**PROVIDED TEXT:**

Start

In principle, the covenant of law is open to anyone prepared to accept its burdens; hence it isn't entirely implausible to say that there is no chosen people, only people who choose. But it would be wrong to claim that the second covenant supersedes the first. Throughout biblical history, the doctrine of adherence is shadowed, and sometimes overshadowed, by the doctrine of kinship, the law by the flesh, choice by chosenness. The ever-renewed hope that God will not abandon a people whose members regularly violate his law rests on the kinship and chosenness model. In the long debate over proselytism, which seems to begin during the Babylonian exile and which continued for many centuries, the advocates of adherence won out in the end, though the victory was something less than decisive: a deep suspicion of converts survived among the members of the covenantal community. Israel's elites prided themselves on their genealogy (until the rabbis, who divided on this issue). The priestly covenant with Aaron and the royal covenant with David are both modeled on God's promise to Abraham: they are covenants of flesh, seed, and generational succession.

The polemical thrust of the book of Ruth is manifest when its heroine, born a Moabite woman, is given a proud place in the lineage of King David. The Deuteronomists, by contrast, stress the necessary kinship of kings: "One from among thy brethren shalt thou set king over thee: thou mayest not set a stranger over thee, which is not thy brother" (17:15). This verse has been compared to the American constitutional rule that presidents must be born, not naturalized, citizens—evidence that the tension of the two covenants is secular as well as religious, modern as well as ancient. I am not sure, however, that the Deuteronomists would have accepted the son, or even the great-grandson, of a "naturalized" Moabite as a legitimate king of Israel. As for priests, their legitimacy depended, according to Leviticus, on direct descent from Aaron. Those who could not prove their descent were disqualified—as in the case of some exiles returning from Babylonia in 538 BCE: "These sought their register among those that were reckoned by genealogy, but they were not found: therefore were they, as polluted, put from the priesthood" (Ezra 2:62).

The covenant at Sinai, following upon the liberation from Egyptian bondage, was the most important of Israel's covenants, and the biblical writers seem to have had no doubt that it depended on consent, not blood. The laws were binding only because they had been accepted by the people. Rabbinic writers are especially clear on this point, even suggesting in a famous midrash (commentary) that God had offered his covenant to other nations—there is no suggestion of this in the biblical text—who had refused it. Another midrash describes Moses standing before the people, book in hand: "Moses read aloud to the people all of the Torah [the Pentateuch], that they might know exactly what they were taking upon themselves." The crucial conditions of what is today called consent theory are here recognized. Before consent is effective, there must be full knowledge and the possibility of refusal.

But is it really possible to say no to an omnipotent God? A more skeptical and ironic rabbinic story suggests the difficulty. Now God is said to have lifted up the mountain, held it over the heads of the assembled Israelites, and told them: "If you accept the Torah, it is well; otherwise you will find your grave under this mountain." One of the rabbis, a good consent theorist, says of the telling of this story that it is "a great protest against the Torah." Indeed, it makes the Torah into nonbinding law, grounded on force alone, not on commitment. The book of Exodus has nothing to say about these theoretical issues. But it does insist upon the consent of the people and so provides a platform, as it were, for later speculation.

End

**AVAILABLE DATA:**
Start

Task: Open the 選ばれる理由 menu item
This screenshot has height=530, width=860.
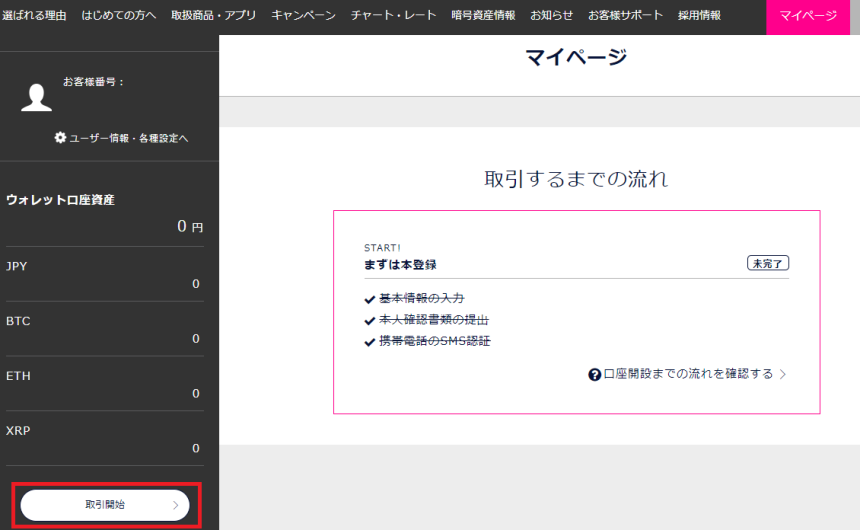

End

In the passage on biblical covenants above, translate this sentence into Spanish: "The laws were binding only because they had been accepted by the people."

Las leyes eran vinculantes solo porque el pueblo las había aceptado.